Das lang erwartete zweite Studiowerk von den Herren. Es geht auch gleich mit Feuerwehr los, voll auf die Zwölf mit 'Necrovorous Insurrection', einem sehr gewaltigen Opener. Ein Album das ohne Intro und ähnliches auskommt. Das sagt schon was aus, dieser Opener ist aber noch mehr, er enthält all das was später noch kommen wird, mal mehr mal weniger:

Progressives Midtempo, fast psychodelic anmutende Gitarrenparts, Double Bass im Rücken und Tempoverschleppung durch Griffbrettattacken, sei es Solo oder nicht, Death'n'Roll-Ansätze, dann wieder Thrash-lastiges Drumming. Den Rest lasse ich euch selbst entdecken, da gibt es noch so manches ungenanntes. Bei den Lyrics ist ein romantische Sicht des Todes und alles was danach folgt (oder nicht) zu bescheinigen, mit Ausflügen in die Gore-Thematik ohne Cannibal Corpse diesen Platz streitig machen zu wollen und ohne Klischees.

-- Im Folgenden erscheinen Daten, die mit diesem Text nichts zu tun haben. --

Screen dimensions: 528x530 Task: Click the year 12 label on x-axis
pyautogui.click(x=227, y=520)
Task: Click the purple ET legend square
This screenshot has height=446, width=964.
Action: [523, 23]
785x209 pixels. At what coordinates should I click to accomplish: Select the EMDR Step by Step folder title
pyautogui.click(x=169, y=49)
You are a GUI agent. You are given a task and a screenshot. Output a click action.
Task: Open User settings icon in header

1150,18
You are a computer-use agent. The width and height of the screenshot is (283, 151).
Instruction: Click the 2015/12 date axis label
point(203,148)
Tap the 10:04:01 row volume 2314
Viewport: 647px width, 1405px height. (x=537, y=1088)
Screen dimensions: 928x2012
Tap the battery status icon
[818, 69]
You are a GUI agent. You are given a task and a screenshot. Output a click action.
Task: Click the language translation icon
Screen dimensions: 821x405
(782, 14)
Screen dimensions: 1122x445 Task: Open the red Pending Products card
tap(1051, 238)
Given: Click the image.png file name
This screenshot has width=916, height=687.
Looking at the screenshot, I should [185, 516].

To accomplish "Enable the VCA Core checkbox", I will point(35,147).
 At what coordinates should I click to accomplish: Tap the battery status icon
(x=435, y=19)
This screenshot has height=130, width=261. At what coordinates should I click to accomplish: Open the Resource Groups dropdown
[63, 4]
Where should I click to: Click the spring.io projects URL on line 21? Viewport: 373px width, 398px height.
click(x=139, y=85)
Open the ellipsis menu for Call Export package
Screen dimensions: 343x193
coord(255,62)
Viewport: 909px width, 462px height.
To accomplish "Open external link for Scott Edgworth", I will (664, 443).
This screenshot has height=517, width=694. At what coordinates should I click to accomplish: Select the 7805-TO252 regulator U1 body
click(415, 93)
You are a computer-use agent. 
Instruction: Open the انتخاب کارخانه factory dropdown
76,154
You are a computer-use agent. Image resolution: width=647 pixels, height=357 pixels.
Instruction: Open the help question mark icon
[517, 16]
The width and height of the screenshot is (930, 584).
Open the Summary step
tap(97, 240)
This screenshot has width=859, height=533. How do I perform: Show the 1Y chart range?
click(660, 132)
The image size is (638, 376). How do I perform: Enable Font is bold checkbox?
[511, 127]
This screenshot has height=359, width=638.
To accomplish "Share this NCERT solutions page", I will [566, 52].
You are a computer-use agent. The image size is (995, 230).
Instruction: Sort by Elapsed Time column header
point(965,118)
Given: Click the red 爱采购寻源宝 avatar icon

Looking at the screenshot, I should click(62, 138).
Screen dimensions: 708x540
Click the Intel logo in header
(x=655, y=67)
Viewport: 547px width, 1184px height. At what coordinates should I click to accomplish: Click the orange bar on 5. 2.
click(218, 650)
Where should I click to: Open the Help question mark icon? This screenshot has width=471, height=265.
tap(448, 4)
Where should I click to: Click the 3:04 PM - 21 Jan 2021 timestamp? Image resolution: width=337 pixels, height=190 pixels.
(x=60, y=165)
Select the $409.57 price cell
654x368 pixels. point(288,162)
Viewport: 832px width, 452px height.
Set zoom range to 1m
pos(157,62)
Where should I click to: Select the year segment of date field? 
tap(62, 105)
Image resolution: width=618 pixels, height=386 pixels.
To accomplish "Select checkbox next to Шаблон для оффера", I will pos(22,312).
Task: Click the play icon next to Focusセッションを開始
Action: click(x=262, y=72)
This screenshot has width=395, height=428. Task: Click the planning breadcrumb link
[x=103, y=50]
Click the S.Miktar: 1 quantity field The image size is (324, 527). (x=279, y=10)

Lauschproben können sein, wenn ihr Zeit habt und euer CD-Dealer einen guten Tag, das ganze Album, wenn nicht würde ich euch den Titeltrack, wie erwähnt, empfehlen, dazu noch 'Pulse Of Towering Madness', 'Commander Of Remains', 'Resurrectionist' und noch 'The Transition'.

Mein Tipp: Ein mutiges Album, mit vielen Überraschungen, fern von einem "Knüppel aus dem Sack", viel Melodik, viel Innovation, viele Motive - manchmal zu viel davon. Ein anspruchsvolles Album, das sein Liebhaber hat und neue finden wird. Die Pommesgabel zum Gruße!